It's all in the wrist: the finer points of experimental technique often never make it beyond scrawled notes or laboratory conversations. Credit: CC STUDIO/SPL

Replicating controversial lab results or tricky methods could become easier, thanks to a new breed of websites where scientists share and edit each other's laboratory techniques.

Laboratory protocols in biology and chemistry — the step-by-step guide to, say, separating proteins or splicing DNA fragments — are conventionally published in research papers or books of standard protocols. The instructions should allow another researcher to copy and confirm an experiment.

But scientists know that these recipes are seldom enough. Journals are cutting their methods sections to save money. And printed protocols lag behind rapidly evolving and increasingly sophisticated techniques, such as the nuclear transfer used in cloning.

Perhaps more importantly, it is the subtle variations — the deftness of touch, the type of mixing tube, and a dash of hocus-pocus — that distinguish a successful experiment from a flop. But such details often exist only as scrawled footnotes or collective laboratory wisdom. “The art of the science really is not present in many of these protocols,” says geneticist Garry Nolan of Stanford University, California, who has put his protocols online. “They don't tell people what the voodoo is.”
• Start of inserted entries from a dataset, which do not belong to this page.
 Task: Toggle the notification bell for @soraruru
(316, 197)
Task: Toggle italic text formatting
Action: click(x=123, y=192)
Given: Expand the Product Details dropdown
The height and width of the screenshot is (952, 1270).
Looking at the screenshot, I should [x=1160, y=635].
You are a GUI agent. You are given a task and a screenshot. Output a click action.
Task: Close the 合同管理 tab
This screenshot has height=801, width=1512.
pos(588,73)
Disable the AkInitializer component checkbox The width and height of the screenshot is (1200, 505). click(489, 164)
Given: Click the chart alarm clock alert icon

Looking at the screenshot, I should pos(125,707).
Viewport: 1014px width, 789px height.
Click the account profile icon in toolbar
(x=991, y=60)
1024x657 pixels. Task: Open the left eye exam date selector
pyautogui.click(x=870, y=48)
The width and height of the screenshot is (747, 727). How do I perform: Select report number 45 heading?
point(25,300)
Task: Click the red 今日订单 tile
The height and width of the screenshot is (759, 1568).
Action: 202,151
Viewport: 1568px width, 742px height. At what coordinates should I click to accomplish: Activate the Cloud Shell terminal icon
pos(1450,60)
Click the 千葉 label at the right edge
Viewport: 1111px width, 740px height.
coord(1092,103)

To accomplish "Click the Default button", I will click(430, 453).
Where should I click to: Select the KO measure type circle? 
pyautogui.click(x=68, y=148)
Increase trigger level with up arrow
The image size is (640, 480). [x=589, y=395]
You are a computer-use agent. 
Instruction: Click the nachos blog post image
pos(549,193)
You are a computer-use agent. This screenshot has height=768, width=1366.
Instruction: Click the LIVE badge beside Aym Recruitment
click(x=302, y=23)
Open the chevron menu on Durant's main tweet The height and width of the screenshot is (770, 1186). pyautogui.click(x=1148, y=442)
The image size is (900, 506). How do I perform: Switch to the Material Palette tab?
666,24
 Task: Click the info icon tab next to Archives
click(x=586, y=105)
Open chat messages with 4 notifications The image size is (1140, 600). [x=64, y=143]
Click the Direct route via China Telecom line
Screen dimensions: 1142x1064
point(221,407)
Printed protocols lag behind rapidly evolving techniques such as those used in cloning.

The websites could help share the voodoo. They are loosely based on the online encyclopaedia Wikipedia, which lets users edit each other's entries. Unlike the protocols already available online, the idea is to create a repository of experiments and the tricks needed to do them, and allow users to add their own.

One burgeoning site, OpenWetWare, was set up just over a year ago by students at the Massachusetts Institute of Technology. The Wikipedia-style site, featuring methods and other scientific resources, had around 30,000 users last month. One of the most popular protocols, used to measure the level of protein production in cells, now includes experimental data posted by users to let others know what to expect.

“You can't find this information anywhere else,” says one of OpenWetWare's founders, Sriram Kosuri, a graduate student in synthetic biology. The site is particularly popular among researchers in synthetic biology, who want to create standard tools for engineering biological systems.

Two other competing sites are starting up. One, from the Cold Spring Harbor Laboratory Press, launched last week, and one, from the Nature Publishing Group, publisher of Nature, is due to launch in June. Both will feature commissioned protocols, which users will be able to comment on and add to. Unlike Wikipedia, comments will be screened before they are published and some of the material will be available only to subscribers.

Advocates say the sites have several advantages. They help busy lab heads deal with enquiries about their protocols. By removing some of the mystery from methods, they could help researchers iron out flaws, and perhaps verify controversial results. They might also raise the profile of methods, often glossed over as the means to the more exciting results.

On the flip side, a laboratory worker could end up drowning in information. And the sites will be successful only if enough scientists embrace them. Researchers in competitive fields might hold back methods that they think give them an edge. “A lot of molecular biologists are not very comfortable on the Internet to begin with,” says systems biologist Pamela Silver of Harvard Medical School, who uses OpenWetWare.

And even the sites' supporters admit that a written protocol still cannot compare to learning on the job from a lab veteran. “The very best way,” says John Inglis, executive director of the Cold Spring Harbor Laboratory Press, “is to sit beside someone who's doing it.”